M. Ward's music hurts. He self-examines, sparing few details. He covets old, lost love. But it's his knack for first-person revelation that feels peculiarly universal.
In his decidedly adult manner of conversation, Ward doesn't really articulate anything we don't already know.
He likes to hike and take in the sun. In his youth, he played soccer. He divulges that he's "not on the verge of suicide," but asserts that he's "not joining the cheer squad, either." Aside from these brief revelations, the shuffling troubadour has little more to offer.
Ward doesn't exactly seem to be the most assertive or aggressive person from Central California, but he claims alpha maleness in choice situations.
"I'm aggressive when it comes to certain things," he says after a long pause. As with most things, he doesn't clarify any further.
What Ward does elucidate, he does so through his music-lonesome, nostalgic roots-rock that haunts in the way good ol' American music is supposed to. A little Tom Waits here, Ryan Adams there, some Beatles-who, though not American, are as universal as Coca-Cola.
Ward's music sounds like a sepia-tinged photograph that sits on your grandmother's dresser. Barroom piano tinkles, threadbare percussion haunts, and a wailing harmonica conjures up the old west musical vibe gone New York City jazz house. His songs are dear to your heart, no matter that you don't know who they're about.
"When I was younger, I borrowed my brother's guitar-he wasn't using it-and I learned how to play chords," Ward remembers. "Our family listened to mostly classical or country music. It all quickly progressed to recording for me."
Ward spent his first six years of recording and touring in the band Rodriguez. While he remembers the band with kind words, he remembers the touring less so.
"I love the music side, [but] I hate being away from home. That plays with your mind," he says. "But my constant inspiration is a strong desire to play a song right on stage, or to improve on the way a song was written."

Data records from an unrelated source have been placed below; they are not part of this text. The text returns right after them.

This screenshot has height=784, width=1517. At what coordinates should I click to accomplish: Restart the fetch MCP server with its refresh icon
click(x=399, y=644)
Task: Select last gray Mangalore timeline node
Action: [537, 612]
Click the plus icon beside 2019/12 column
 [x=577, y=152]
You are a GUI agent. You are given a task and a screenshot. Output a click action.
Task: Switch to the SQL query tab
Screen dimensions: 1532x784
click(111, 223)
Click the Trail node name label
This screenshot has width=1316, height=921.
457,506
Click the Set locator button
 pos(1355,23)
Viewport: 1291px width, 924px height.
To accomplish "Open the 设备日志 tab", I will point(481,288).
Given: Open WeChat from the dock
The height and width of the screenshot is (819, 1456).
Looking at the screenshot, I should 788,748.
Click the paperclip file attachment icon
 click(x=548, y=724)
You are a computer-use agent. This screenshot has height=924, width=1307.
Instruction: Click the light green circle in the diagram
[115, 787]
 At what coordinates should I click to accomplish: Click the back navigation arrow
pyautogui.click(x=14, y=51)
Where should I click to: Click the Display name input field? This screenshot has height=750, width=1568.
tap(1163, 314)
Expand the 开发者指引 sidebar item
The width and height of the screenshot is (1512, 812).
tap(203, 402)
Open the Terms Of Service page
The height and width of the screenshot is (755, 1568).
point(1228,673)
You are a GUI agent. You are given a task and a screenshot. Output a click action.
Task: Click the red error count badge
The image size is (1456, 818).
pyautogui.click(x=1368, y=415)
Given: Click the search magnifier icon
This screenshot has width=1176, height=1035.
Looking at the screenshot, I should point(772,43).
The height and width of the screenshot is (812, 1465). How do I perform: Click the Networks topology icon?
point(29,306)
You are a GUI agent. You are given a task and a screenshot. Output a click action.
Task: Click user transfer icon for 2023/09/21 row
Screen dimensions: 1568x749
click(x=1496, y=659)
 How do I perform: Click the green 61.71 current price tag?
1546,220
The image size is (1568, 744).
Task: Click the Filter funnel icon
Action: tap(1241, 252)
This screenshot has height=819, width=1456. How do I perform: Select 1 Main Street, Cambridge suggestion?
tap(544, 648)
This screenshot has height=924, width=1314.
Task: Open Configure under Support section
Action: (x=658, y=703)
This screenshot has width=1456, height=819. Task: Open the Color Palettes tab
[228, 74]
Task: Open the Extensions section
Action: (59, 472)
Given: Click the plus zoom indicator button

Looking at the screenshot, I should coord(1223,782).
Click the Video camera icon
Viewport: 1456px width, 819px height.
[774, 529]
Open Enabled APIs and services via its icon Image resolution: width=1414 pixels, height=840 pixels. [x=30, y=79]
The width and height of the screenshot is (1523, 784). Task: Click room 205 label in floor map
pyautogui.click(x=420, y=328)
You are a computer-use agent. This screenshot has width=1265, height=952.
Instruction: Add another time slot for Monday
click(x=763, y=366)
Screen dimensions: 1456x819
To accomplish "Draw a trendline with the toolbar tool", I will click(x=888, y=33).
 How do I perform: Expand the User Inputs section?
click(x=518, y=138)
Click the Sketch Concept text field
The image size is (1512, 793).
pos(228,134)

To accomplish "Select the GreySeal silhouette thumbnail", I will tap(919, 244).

Ward released his first solo effort, Duet for Guitars #2, in 2000. The sophomore effort, End of Amnesia, was released a year later. Both releases were critical successes, and his newest-Transfiguration of Vincent-does nothing to quell that praise. Many of its twangy guitars and willowy vocals lean into the singer-songwriter craft, but songs like the get-down knee-slap of "Sad, Sad Song" and "Helicopter" would make any hard-ass want to hop in the car and drive until a ghost town presents itself.
"I think my career in music has worked out pretty well, but this isn't something I want to do forever," he says. "I want to be outdoors. That would be nice-to see the sun every day."
The last time Ward got in his car to drive, he ended up touring with Rilo Kiley as his backing band. This time around, he's touring with space-country wallowers My Morning Jacket, who will also serve as Ward's backing band for the 17-date jaunt.
"There is a healthy mystery surrounding our tour so far," Ward says. "Touring is a great way to learn how to play. I don't ever want to be in the position where I stop learning this craft. That would be the end of it all for me, and probably for anyone listening."
M. Ward plays with My Morning Jacket at 4th & B, 9 p.m. on May 7. $15. 619-231-4343.